Question

Find the area of the trapezium-shaped field, the lengths of whose parallel sides are \[42\] meters and \[30\] meters and other sides are \[18\] meter and \[18\] meter.

Answer 1

Hint: Here we are asked to find the area of a field that is in the trapezium shape with the parallel side whose lengths are given. Since we don’t have any standard formula to find the area of the trapezium, we need to split the trapezium into a parallelogram and a triangle.

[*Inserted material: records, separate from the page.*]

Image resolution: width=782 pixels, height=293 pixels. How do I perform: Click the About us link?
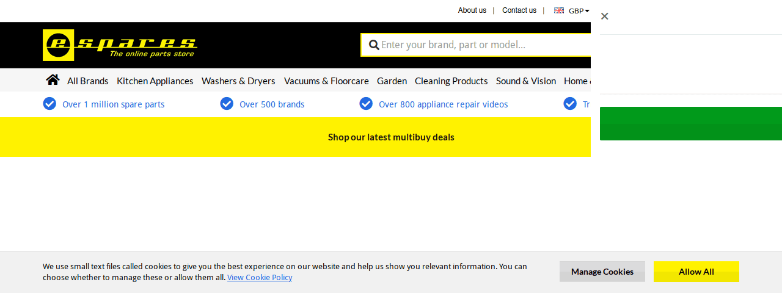point(472,10)
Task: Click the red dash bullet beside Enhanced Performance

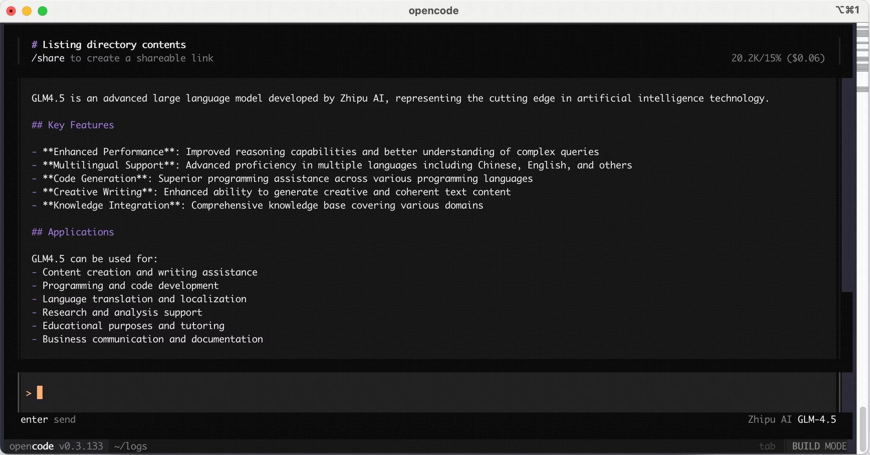Action: 34,152
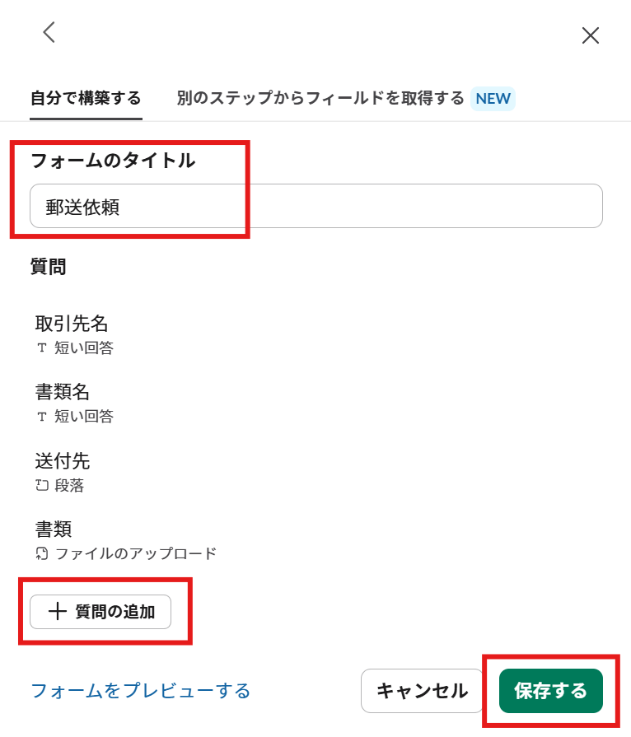The image size is (631, 737).
Task: Open the 別のステップからフィールドを取得する tab
Action: [x=320, y=99]
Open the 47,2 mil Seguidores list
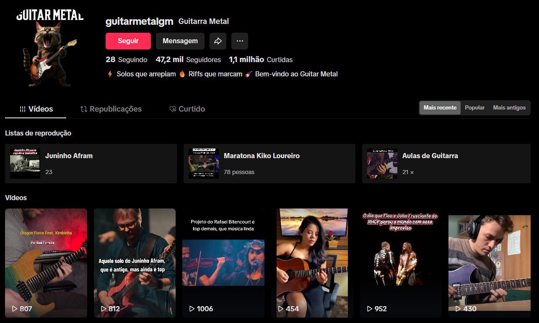 [188, 60]
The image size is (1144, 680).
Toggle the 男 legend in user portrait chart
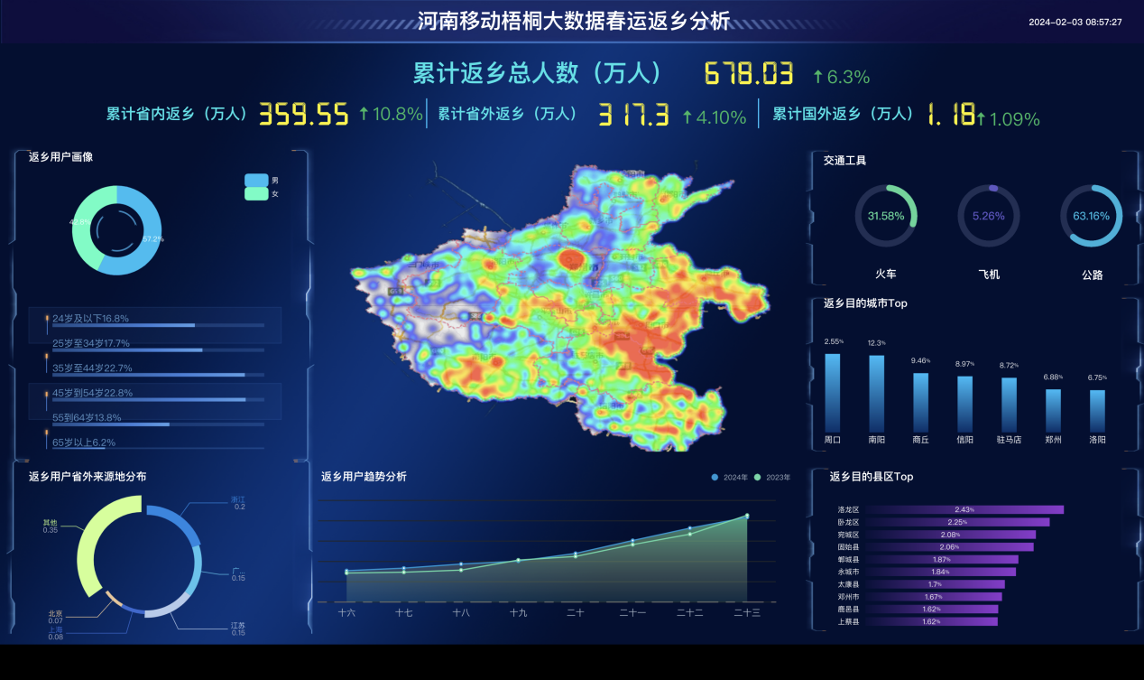coord(256,181)
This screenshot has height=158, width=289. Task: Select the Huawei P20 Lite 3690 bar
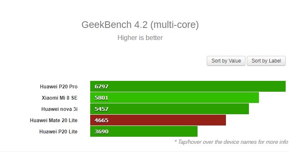pos(144,131)
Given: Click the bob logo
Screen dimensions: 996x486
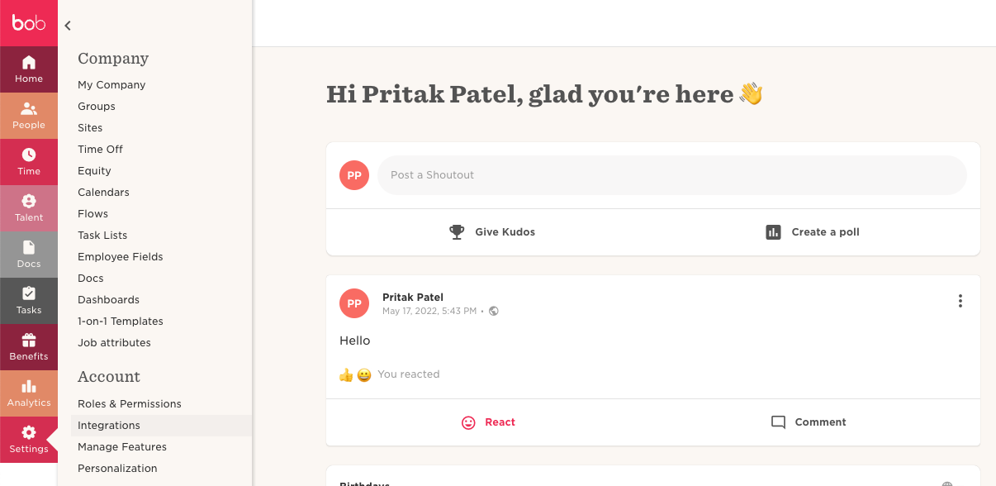Looking at the screenshot, I should point(29,23).
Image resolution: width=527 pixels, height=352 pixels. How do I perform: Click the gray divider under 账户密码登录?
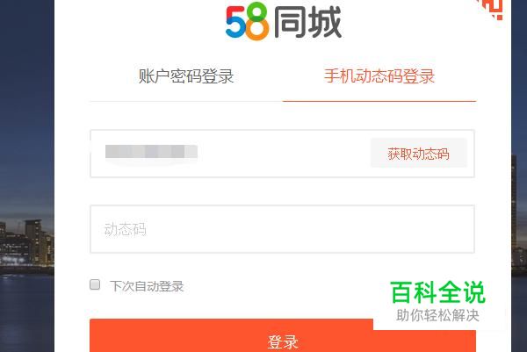[x=186, y=101]
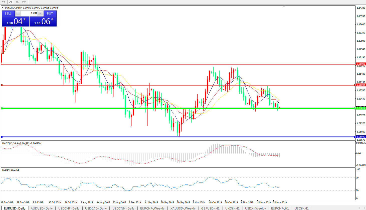Viewport: 366px width, 210px height.
Task: Select the MN monthly timeframe
Action: pyautogui.click(x=24, y=2)
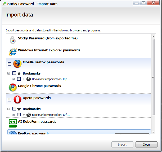Collapse the Opera Bookmarks tree node
162x152 pixels.
coord(8,109)

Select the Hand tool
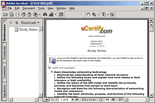click(88, 14)
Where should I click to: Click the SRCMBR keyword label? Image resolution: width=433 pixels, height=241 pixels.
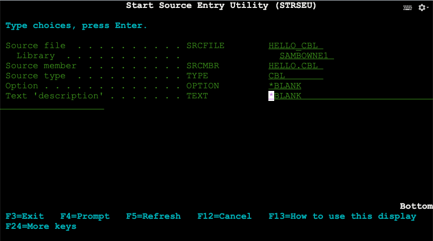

Then using the formula of area of parallelogram and triangle we will find the area of a trapezium.
Formula Used: The formula that we need to know for this problem:
The area of a triangle: \[\sqrt {s\left( {s - a} \right)\left( {s - b} \right)\left( {s - c} \right)} \]
\[a,b,c - \]sides of a triangle
\[s = \dfrac{{a + b + c}}{2}\]
The area of a parallelogram: \[b \times h\]
\[b - \]base
\[h - \]perpendicular height

Complete step-by-step solution:
It is given that the field is in the trapezium shape with the length of parallel sides \[42\] meter and \[30\] meter and the other parallel sides \[18\] meter and \[18\] meter.

We aim to find the area of the field. Since we don’t have any standard formula to find the area of a trapezium, we need to split the trapezium into a parallelogram and a triangle.
Draw a line \[CE\parallel AD\] and a line \[CF \bot AB\].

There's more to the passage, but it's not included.